======== TEXT SEGMENT

Skip to content
Michael Stich

Michael Stich

1968 Pinneberg

Short information about the artist

From the greatest German tennis player to the most important German artist! This sentence sounds rather like an affront to the ears of many brooding curators and grumpy art historians! But why is that? Why is pigeonholing still so widespread, especially in Germany? In the minds of many, an athlete is first and foremost and forever an athlete. But by no means a good artist.

More information about the artist

From the greatest German tennis player to the most important German artist! This sentence sounds rather like an affront to the ears of many brooding curators and grumpy art historians! But why is that? Why is pigeonholing still so widespread, especially in Germany? In the minds of many, an athlete is first and foremost and forever an athlete. But by no means a good artist.
Unfortunately, it still does not have a good reputation to live out several existences at once. “The double talent must fear for his double recognition”, the art critic Heinz-Nobert Jocks once wrote. Even today, art by celebrities is often simply ridiculed. Quite wrongly! As curator of the exhibition Beyond Fame at the NRW-Forum Düsseldorf, I would like to show this. The show brings together artistic works by international and national celebrities and offers the public the opportunity to gain insights behind the façade of public figures, beyond role and celebrity. The exhibition often also holds up a mirror to visitors: In the encounter with the works, one involuntarily realises how strongly one is influenced by the media stereotypes of the celebrities. And how much these influence one’s own reception and how many of one’s own desires and fantasies are directed at famous people.
The stars – athletes like Michael Stich, musicians like Grimes and Peter Doherty or actors like Meret Becker and Lea Dräger – share a long and serious engagement with art. That is why they deserve that we, as viewers, also take a serious look at it. For the results of their works are often unexpected and surprising. And as different as the biographies of the personalities and their artistic drive may be, they all seek in art a new facet, an additional enrichment of their personal lives.
Michael Stich, the former Wimbledon champion and one of the best German tennis players of all time, became interested in painting at a young age, visited numerous exhibitions and became an avid art collector. He has been painting for around 20 years now, processing his personal experiences and thus putting his life on canvas. “Art is my favourite hobby, my passion,” he says. “Starting from looking at it and collecting it to doing it myself. It is a way for me to escape from everyday life and immerse myself in another world.” One can recognise his enthusiasm for US expressionists such as Clyfford Still in his works. At times one discovers a little Sigmar Polke, then again a few colourful influences from Futurism and Constructivism. At first Stich imitated the artists he liked, later he developed his own technique and style.

================
======== DATASET RECORDS

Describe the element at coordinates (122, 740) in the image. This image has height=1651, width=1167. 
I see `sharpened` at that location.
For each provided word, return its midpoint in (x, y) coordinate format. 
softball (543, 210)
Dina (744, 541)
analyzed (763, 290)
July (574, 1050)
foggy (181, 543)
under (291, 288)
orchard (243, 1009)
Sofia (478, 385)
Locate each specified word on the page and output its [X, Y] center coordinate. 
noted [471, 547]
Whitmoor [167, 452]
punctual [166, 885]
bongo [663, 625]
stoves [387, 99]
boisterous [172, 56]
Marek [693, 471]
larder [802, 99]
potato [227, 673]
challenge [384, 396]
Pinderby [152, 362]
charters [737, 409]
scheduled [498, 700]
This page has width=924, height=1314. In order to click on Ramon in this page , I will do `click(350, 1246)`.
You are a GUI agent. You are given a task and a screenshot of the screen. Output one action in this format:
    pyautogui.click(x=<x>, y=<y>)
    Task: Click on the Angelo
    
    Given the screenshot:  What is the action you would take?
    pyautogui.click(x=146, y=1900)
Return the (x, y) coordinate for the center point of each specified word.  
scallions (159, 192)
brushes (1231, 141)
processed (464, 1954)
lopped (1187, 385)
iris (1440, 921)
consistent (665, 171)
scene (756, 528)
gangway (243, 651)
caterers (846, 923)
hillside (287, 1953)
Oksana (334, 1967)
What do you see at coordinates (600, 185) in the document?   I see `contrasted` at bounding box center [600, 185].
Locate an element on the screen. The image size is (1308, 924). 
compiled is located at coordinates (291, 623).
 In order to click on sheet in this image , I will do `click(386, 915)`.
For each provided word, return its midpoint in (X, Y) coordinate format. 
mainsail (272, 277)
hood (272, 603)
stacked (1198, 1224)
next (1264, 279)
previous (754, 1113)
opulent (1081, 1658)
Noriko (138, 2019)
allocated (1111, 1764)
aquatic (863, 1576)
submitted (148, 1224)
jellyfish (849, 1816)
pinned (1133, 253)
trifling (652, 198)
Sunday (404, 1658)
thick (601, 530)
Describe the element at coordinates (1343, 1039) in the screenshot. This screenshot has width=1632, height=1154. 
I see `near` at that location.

================

**SET OF TASKS:**
**1)** In the text about Michael Stich, why does the author say that viewers should take the celebrities' art seriously?
**2)** Name every celebrity that the text about Michael Stich lists in the sentence beginning "The stars –".
**3)** Write a continuation of the text about Michael Stich's painting, picking up after its last sentence.

**OUTPUTS:**
**1)** The author says these stars have had a long and serious engagement with art, so they deserve a serious look from viewers. The author adds that their works often turn out unexpected and surprising.

**2)** Michael Stich, Grimes, Peter Doherty, Meret Becker, Lea Dräger

**3)**
“Tennis is not only a sport, but also an art”, Erich Kästner once said. Tennis is poetry in motion, a duel with a lot of elegance, aggression and drama. “That’s why I like to compare the tennis court to a canvas,” Stich also says. “The court is a space defined by lines with fixed rules, but in which I can develop completely freely. And a canvas also creates this framework for creativity.” Stich is fully in line with the trend. Because the new generation also writes, paints, sings, photographs and loves to go beyond the usual formats. More universal artists are emerging again. Since people are getting older and older and usually have more than one profession in their lives, they are inevitably forced to reinvent themselves again and again. In 1997, Michael Stich – at the age of just 28 – ended his tennis career. It remains to be hoped that his art career will continue for many, many more years.
And of course Michael Stich is not (yet) the most important German artist. But he is on his way there. And maybe he doesn’t even want to become one. I am delighted by his courage and energy, the way he enters the art world and wins it over. He works on his technique with great verve, paints ever larger and more expressively with great passion in his Hamburg studio, gives free rein to his emotions – and thus creates wonderful works of art. And above all, art gives him so much back: “We postpone our dreams far too often,” he says. “My art is a reflection of my personality and my emotions. It’s passion, not a living.” In conclusion, one can only judge: Game, set and match.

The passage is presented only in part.